Riggs had known for days; their former manager called after the decision was made. Most people had known for days by the time the email reached the inboxes of now-former employees: Riggs shared the news on Twitter, prompting local outlets to pick up the story and the Carolina Theatre to make public statements on its social media accounts. Despite being asked to remove the tweet by the theater via another former manager, Riggs left it up.

“This would be shitty coming from a Fortune 500 corporation, or a conglomerate,” Riggs told the INDY. “It would be bad coming from them, or like a McDonald’s. This is the Carolina Theatre. This is a kind of behavior and employee-employer relationship that has not existed in the three and a half years that I’ve worked there.”

Former employees are not guaranteed their jobs come July. They were told that if they wanted to be rehired, they would have to apply again through the theater’s website, Riggs said.

The theater’s decision surprised Triangle residents.
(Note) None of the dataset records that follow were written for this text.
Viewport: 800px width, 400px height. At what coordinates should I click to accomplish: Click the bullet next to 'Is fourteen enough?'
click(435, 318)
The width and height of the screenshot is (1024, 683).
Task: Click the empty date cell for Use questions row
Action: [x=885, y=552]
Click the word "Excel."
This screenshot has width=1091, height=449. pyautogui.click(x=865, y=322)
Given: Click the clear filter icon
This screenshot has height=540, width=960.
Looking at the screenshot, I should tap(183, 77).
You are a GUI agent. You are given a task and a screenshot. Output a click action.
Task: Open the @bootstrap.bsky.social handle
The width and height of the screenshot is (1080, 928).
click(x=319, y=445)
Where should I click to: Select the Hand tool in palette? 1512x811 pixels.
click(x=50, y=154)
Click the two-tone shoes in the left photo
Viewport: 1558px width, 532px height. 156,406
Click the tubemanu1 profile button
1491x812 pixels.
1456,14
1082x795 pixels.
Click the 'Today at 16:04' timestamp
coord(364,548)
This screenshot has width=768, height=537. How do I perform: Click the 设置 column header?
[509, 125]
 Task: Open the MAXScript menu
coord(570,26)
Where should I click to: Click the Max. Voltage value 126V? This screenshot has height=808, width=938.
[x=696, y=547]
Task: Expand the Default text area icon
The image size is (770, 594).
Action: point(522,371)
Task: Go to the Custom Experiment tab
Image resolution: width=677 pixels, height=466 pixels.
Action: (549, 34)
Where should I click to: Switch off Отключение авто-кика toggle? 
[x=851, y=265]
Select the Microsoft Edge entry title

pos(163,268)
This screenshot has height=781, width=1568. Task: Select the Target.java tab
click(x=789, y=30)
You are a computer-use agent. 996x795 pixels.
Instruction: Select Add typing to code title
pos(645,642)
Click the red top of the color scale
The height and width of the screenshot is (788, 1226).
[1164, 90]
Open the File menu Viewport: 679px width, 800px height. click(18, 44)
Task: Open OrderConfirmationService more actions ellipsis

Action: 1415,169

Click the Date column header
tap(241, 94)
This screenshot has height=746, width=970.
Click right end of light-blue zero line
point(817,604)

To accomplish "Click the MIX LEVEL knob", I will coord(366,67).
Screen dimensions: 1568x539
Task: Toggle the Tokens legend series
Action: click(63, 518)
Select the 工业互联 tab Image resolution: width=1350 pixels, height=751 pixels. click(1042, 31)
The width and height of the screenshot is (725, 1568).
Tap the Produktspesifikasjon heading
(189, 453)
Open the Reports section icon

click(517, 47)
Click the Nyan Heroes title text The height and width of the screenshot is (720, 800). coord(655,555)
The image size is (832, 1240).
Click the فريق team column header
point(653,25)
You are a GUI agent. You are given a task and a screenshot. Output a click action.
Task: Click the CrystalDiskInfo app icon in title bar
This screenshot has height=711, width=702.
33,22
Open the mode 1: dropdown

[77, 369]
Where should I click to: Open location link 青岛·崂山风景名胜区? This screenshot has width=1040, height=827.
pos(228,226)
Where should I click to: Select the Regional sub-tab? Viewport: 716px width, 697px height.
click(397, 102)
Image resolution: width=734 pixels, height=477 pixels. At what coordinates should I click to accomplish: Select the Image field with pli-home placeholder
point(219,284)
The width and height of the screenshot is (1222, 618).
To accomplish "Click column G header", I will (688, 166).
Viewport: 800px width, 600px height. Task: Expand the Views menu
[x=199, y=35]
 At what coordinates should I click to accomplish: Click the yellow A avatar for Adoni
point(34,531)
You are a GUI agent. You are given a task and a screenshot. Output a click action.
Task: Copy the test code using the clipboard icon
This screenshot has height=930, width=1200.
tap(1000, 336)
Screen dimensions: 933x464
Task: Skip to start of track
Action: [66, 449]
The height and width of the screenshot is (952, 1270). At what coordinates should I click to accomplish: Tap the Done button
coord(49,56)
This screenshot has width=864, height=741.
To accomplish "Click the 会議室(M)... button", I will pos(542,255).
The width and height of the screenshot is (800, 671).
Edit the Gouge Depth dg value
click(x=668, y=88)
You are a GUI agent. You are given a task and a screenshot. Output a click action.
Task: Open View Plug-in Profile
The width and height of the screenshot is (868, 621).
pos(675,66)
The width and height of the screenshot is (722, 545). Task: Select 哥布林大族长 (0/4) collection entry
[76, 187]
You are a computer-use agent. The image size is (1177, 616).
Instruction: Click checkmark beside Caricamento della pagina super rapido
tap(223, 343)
John Darnielle, the man behind the popular band The Mountain Goats, quoted Riggs’s tweet to express his shock.

“The Carolina is literally my favorite place in the world,” Darnielle wrote on Twitter. “What Disneyland is to some people, that’s what the Carolina is to me. This is horrible, horrible news.”

The news comes on the back of leadership changes at the nonprofit: On July 1, Rebecca Newton retired from her position as president of Carolina Theatre and was replaced by Bethann James in the interim. Despite no official announcement, a new president has been selected for the organization, according to former employees. Prior to the Wednesday announcement, the theater announced on November 6 that it could release virtual versions of two programs, thanks to donations.

The theater did not return a request for comment.